> [Work required]
Extract the stretch of the data below from the line containing "Click the U4" through the end of the data, copying each line unchanged.

+ + + + +

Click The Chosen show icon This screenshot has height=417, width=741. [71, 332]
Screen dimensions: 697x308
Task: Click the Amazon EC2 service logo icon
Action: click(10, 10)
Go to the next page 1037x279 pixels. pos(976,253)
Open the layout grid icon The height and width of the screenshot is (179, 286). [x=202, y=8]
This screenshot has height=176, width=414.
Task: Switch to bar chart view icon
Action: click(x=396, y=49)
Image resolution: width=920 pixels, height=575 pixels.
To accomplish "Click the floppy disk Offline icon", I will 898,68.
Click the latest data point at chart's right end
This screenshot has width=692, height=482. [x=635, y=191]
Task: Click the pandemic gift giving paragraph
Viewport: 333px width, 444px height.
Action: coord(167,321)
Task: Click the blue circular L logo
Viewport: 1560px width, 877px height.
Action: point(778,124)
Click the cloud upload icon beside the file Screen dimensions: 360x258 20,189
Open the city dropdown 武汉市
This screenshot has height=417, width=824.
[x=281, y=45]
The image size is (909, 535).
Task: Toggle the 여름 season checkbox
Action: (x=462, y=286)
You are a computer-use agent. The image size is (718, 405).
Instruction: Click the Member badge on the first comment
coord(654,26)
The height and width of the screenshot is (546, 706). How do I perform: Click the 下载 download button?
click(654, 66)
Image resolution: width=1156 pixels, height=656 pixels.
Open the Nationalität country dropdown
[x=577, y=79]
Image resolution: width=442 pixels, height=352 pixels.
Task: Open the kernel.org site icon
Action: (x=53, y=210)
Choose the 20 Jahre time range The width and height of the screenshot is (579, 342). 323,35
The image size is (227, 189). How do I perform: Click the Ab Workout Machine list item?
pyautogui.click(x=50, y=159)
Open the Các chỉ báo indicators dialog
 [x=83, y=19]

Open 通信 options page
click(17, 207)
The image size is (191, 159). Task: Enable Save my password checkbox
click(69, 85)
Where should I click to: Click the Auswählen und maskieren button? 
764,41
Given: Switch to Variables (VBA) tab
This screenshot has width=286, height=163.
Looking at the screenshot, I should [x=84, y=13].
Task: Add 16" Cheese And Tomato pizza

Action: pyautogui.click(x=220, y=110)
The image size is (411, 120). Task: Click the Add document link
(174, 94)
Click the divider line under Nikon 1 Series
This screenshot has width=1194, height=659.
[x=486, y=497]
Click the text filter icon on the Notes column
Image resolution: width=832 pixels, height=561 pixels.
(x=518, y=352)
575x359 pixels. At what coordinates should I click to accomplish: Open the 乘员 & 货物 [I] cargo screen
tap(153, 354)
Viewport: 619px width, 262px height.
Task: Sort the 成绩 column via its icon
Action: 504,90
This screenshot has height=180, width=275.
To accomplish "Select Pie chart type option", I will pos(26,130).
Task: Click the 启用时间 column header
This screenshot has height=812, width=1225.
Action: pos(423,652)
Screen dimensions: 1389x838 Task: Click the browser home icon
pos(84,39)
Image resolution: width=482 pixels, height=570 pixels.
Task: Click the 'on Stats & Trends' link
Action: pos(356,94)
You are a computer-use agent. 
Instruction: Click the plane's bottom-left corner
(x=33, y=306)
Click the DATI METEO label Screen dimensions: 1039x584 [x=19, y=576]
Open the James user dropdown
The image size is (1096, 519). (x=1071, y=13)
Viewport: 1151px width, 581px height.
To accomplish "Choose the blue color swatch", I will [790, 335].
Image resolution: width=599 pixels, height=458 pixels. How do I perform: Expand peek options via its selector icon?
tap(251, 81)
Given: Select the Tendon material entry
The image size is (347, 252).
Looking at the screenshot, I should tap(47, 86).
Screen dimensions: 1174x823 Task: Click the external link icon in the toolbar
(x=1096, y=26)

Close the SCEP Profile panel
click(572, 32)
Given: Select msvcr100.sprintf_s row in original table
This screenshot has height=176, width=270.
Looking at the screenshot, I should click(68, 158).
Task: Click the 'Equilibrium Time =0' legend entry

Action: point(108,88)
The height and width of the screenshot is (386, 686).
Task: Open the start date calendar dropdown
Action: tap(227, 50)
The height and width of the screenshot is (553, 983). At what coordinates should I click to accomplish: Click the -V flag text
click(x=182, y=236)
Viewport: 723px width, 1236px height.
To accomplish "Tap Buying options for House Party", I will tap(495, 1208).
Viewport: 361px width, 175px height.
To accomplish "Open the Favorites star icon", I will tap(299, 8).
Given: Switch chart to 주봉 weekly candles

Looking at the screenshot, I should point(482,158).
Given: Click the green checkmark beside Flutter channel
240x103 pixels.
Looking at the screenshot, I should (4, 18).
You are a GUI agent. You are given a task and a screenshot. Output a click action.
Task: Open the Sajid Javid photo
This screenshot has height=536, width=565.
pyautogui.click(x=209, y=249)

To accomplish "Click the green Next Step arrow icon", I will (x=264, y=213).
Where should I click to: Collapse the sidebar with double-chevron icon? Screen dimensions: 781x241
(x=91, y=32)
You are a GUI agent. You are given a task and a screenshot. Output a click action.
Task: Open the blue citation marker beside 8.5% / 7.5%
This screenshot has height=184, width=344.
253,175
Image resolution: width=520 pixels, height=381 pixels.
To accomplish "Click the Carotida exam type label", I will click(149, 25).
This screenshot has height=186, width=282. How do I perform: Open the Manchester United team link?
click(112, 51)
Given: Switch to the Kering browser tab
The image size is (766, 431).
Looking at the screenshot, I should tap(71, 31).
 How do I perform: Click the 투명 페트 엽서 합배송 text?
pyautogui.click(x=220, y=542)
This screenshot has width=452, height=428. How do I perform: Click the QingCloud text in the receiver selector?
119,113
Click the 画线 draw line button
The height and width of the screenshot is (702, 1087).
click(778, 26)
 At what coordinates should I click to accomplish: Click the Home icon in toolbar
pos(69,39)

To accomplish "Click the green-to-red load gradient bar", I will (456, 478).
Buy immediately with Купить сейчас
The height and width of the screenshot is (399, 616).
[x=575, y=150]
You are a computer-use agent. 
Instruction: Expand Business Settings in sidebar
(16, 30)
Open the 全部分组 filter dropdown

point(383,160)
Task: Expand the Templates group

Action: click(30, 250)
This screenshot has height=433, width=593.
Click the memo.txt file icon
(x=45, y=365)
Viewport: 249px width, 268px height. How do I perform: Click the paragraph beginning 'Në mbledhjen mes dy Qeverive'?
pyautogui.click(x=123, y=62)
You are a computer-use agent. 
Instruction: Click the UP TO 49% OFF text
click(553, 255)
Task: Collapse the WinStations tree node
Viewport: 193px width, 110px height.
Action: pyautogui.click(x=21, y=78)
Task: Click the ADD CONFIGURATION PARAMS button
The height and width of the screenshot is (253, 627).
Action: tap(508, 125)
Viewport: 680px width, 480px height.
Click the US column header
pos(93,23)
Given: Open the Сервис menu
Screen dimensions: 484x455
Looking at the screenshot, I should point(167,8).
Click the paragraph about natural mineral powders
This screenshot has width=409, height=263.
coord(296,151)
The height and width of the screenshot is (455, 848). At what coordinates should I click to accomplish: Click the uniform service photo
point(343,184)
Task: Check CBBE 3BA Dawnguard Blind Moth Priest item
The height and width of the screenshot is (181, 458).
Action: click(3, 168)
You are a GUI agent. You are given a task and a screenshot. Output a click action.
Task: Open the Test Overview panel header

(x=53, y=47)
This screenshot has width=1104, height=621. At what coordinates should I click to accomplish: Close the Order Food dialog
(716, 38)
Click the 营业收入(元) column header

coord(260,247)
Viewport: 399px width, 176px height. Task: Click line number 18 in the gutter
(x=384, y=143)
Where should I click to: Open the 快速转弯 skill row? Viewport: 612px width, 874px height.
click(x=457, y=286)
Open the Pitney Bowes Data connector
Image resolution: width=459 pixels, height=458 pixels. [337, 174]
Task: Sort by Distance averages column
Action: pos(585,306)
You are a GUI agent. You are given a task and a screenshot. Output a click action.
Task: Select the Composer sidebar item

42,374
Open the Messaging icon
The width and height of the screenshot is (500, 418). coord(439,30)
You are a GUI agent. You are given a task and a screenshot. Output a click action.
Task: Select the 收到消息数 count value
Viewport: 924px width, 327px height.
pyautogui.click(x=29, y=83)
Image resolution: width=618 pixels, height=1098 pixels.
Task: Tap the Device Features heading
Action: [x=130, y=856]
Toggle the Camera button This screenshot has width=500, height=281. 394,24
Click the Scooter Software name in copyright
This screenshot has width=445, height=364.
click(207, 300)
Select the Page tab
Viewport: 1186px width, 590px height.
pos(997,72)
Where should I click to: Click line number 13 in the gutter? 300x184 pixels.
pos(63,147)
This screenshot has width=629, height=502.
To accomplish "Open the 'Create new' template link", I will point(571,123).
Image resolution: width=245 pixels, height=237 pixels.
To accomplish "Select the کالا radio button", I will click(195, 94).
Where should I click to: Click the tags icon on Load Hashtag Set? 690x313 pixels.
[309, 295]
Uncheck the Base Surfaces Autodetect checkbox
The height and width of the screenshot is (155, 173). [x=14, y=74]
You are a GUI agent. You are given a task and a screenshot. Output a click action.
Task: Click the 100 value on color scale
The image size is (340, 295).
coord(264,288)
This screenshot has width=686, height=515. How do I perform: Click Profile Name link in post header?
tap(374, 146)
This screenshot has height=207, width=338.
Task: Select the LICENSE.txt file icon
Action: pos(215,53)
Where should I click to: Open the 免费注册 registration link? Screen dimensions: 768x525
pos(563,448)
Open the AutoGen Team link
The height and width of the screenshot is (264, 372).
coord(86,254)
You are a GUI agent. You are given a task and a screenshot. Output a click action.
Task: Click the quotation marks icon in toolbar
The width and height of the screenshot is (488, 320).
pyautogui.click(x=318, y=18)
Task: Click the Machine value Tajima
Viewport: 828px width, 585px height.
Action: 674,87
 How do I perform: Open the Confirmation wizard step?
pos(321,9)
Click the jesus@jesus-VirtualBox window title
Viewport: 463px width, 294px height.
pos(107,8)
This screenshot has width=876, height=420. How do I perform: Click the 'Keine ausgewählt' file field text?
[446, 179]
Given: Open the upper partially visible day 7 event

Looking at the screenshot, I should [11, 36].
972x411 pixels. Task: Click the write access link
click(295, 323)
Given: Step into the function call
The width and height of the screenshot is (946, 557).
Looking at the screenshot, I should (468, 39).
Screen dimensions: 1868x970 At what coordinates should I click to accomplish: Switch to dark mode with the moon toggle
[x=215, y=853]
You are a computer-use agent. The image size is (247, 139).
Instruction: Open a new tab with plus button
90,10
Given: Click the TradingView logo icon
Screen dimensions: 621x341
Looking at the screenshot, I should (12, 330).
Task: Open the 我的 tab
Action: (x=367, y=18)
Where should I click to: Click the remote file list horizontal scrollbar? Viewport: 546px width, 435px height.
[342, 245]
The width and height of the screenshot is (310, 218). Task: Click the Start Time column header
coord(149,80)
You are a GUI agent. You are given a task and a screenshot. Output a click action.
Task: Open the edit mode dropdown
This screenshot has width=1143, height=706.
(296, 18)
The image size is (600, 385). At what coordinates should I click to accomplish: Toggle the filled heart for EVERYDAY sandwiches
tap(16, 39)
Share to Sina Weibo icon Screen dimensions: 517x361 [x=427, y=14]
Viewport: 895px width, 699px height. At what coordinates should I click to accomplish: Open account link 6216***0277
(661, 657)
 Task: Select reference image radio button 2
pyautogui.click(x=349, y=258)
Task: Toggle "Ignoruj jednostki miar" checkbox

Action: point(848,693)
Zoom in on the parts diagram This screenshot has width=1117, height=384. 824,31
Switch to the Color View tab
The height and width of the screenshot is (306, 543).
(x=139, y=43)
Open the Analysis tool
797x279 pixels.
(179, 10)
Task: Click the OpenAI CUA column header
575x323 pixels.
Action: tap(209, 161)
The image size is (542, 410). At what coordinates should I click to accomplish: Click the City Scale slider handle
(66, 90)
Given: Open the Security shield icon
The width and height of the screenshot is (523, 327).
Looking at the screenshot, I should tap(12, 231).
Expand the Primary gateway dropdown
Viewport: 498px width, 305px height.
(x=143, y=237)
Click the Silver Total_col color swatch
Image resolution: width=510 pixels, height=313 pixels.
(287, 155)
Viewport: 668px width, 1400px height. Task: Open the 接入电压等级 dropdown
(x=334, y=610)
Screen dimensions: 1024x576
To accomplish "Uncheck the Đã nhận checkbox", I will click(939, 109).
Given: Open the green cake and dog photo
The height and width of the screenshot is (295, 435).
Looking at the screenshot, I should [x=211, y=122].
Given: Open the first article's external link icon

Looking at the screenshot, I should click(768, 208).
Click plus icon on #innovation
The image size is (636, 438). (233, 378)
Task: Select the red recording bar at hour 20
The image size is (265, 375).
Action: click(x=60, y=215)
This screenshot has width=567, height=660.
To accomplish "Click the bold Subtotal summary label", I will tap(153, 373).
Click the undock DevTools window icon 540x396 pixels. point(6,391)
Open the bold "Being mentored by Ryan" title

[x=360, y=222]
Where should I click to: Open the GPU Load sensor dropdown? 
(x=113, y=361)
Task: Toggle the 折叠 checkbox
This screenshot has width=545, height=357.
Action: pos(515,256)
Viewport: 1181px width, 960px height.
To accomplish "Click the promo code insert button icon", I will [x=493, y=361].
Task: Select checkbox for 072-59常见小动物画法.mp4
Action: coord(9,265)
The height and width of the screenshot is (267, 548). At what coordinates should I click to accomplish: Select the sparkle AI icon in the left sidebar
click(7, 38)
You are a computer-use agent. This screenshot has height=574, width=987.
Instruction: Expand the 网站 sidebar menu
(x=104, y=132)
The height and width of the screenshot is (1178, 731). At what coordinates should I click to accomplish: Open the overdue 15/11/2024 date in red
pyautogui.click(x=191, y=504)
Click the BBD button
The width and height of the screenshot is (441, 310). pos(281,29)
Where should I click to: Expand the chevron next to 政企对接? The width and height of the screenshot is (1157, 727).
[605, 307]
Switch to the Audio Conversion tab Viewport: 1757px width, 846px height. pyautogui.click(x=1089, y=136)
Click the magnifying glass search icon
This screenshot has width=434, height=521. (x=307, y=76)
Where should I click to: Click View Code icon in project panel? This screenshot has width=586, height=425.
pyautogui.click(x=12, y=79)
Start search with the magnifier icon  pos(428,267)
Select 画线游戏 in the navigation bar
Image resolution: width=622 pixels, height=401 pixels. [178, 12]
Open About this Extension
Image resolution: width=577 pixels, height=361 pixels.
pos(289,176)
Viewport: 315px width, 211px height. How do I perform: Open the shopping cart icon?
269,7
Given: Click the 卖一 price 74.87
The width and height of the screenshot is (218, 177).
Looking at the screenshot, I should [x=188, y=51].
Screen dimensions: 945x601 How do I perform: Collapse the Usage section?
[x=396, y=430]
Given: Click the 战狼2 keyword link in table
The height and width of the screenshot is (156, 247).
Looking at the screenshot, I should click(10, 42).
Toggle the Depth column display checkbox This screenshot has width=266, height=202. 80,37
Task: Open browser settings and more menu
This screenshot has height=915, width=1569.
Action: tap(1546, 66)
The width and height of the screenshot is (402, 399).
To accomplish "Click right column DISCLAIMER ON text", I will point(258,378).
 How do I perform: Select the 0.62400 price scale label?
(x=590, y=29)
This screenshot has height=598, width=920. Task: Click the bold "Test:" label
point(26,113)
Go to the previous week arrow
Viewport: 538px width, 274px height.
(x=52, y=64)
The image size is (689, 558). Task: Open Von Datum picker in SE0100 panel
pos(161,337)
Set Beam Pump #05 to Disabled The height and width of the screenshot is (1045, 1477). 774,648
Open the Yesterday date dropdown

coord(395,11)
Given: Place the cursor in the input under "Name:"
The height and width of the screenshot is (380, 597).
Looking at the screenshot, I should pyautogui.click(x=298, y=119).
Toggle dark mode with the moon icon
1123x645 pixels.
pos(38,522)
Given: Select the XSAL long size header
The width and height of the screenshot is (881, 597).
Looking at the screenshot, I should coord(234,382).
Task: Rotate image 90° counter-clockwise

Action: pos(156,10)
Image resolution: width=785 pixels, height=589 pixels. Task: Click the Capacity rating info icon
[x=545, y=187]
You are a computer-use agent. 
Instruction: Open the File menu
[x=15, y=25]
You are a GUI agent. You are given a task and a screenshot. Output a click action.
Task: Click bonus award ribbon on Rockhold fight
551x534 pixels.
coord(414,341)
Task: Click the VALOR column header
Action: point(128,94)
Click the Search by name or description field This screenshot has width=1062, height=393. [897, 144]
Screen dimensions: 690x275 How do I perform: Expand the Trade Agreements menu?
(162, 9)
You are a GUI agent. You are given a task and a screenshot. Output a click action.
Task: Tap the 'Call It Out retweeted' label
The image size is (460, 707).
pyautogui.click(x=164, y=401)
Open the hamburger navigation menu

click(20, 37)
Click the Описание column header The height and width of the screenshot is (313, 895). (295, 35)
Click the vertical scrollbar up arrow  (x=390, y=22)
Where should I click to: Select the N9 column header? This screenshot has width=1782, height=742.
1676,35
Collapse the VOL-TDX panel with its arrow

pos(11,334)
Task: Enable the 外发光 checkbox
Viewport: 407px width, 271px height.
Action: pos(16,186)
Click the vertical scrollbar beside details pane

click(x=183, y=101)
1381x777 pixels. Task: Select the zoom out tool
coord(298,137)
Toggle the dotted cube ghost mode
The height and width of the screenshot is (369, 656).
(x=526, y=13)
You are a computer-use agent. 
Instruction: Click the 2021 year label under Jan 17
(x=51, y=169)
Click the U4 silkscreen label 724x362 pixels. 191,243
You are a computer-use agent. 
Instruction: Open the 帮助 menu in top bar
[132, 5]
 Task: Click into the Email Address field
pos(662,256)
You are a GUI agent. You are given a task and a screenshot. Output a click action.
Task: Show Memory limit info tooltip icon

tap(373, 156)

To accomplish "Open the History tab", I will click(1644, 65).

+ + + + +

> [Output below]
Click the U4 silkscreen label 724x362 pixels. 191,243
You are a computer-use agent. 
Instruction: Open the 帮助 menu in top bar
[132, 5]
 Task: Click into the Email Address field
pos(662,256)
You are a GUI agent. You are given a task and a screenshot. Output a click action.
Task: Show Memory limit info tooltip icon

tap(373, 156)

To accomplish "Open the History tab", I will click(1644, 65).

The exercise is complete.